[THE TASK]: Every line below needs to be returned exactly as written.

[Dataset entries]:
%%

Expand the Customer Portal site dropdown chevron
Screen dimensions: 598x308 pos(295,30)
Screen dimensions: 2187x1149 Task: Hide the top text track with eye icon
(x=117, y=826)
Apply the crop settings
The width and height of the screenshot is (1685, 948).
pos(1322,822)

%%

[RESPONSE AREA]:
Expand the Customer Portal site dropdown chevron
Screen dimensions: 598x308 pos(295,30)
Screen dimensions: 2187x1149 Task: Hide the top text track with eye icon
(x=117, y=826)
Apply the crop settings
The width and height of the screenshot is (1685, 948).
pos(1322,822)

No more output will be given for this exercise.